Ce virage droitier risque de fragiliser la condition des jeunes nés en France de parents étrangers qui devront à nouveau, comme c’était le cas lors de l’adoption de la loi Pasqua de 1993, faire une démarche volontaire pour l’accès à la nationalité française dans les années précédant leur majorité, alors qu’ils sont nés et ont toujours vécu sur le territoire national.
En effet, le droit du sol est l’une des voies pour obtenir la nationalité française. Il implique que si un enfant est né sur le territoire français de deux parents étrangers, il n’est pas tout de suite Français. Il le deviendra automatiquement à ses 18 ans s’il remplit deux conditions : d’abord, s’il réside en France au moment de ses 18 ans et s’il a vécu en France pendant au moins cinq ans depuis ses 11 ans. Si ces deux conditions sont remplies, la personne née en France devient automatiquement française à ses 18 ans, sans faire de démarche. La nationalité peut même être acquise plus tôt, dès 13 ans, mais dans ce cas, il faut que le représentant légal de l’enfant, ou l’enfant lui-même, la demande.
C’est donc ce droit du sol qui a été modifié par la loi. Ce nouveau texte adopté le mardi 19 décembre prévoit la fin de l’automaticité. À 18 ans, un enfant né en France de parents étrangers ne deviendra pas automatiquement français. Il devra engager des démarches et faire une demande entre ses 16 et ses 18 ans.
Le droit du sol modifié une première fois en 1993
Ce n’est pas la première fois que la loi demande à des enfants nés en France de manifester leur volonté de devenir Français. Depuis 1945, la règle était qu’un enfant né en France de parents étrangers était reconnu français à sa majorité, mais cette règle a été modifiée une première fois en 1993. C’était lors d’une réforme sur le droit de la nationalité portée à l’époque par Charles Pasqua, alors ministre de l’Intérieur.
À partir de cette date, l’acquisition de la nationalité française à la majorité n’a plus été automatique.

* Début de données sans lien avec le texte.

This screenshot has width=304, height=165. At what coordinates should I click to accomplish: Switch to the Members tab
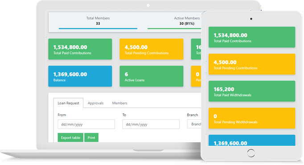pyautogui.click(x=119, y=103)
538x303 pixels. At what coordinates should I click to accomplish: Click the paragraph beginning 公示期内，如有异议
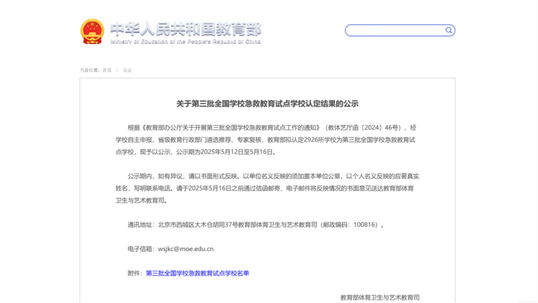click(267, 188)
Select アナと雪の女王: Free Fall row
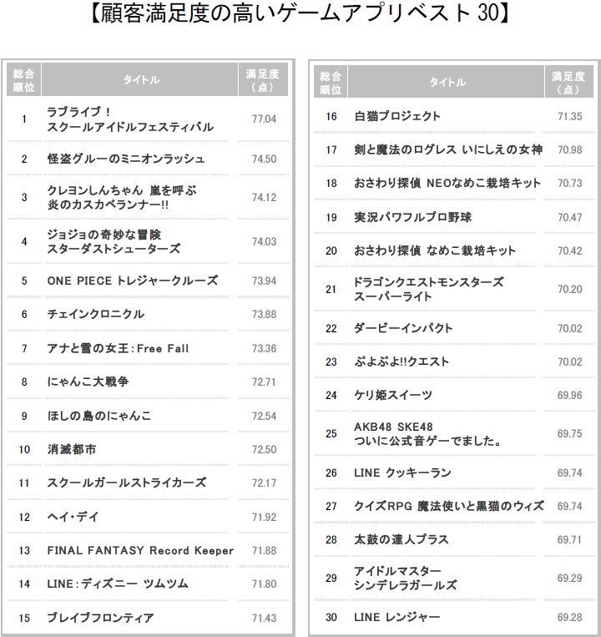Screen dimensions: 601x637 coord(119,348)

La personne devait demander la nationalité entre ses 16 et 21 ans, ce qui est assez proche donc de ce qui a été voté mardi 19 décembre. Malgré tout, cette disposition est restée en vigueur relativement peu de temps puisque la gauche, de retour au pouvoir en cohabitation en 1998, est revenue à l’attribution automatique de la nationalité française à la majorité.
La décision du Conseil constitutionnel sur le droit du sol
Le Conseil constitutionnel censure le durcissement du droit du sol à Mayotte, en Guyane et à Saint-Martin. En effet, considérée comme un « cavalier législatif » par les Sages du Conseil constitutionnel, cette disposition, qui faisait partie des quelques mesures spécifiques aux territoires d’Outre-mer, a été supprimée du texte le jeudi 25 janvier.
Les Sages ont estimé que « ces dispositions relatives à certaines conditions d’acquisition de la nationalité française ne présentent de lien, même indirect, avec aucune des dispositions qui figuraient dans le projet de loi déposé » par le gouvernement. L’article 81 est donc ce qu’appellent les constitutionnalistes un « cavalier législatif », interdit par l’article 45 de la Constitution.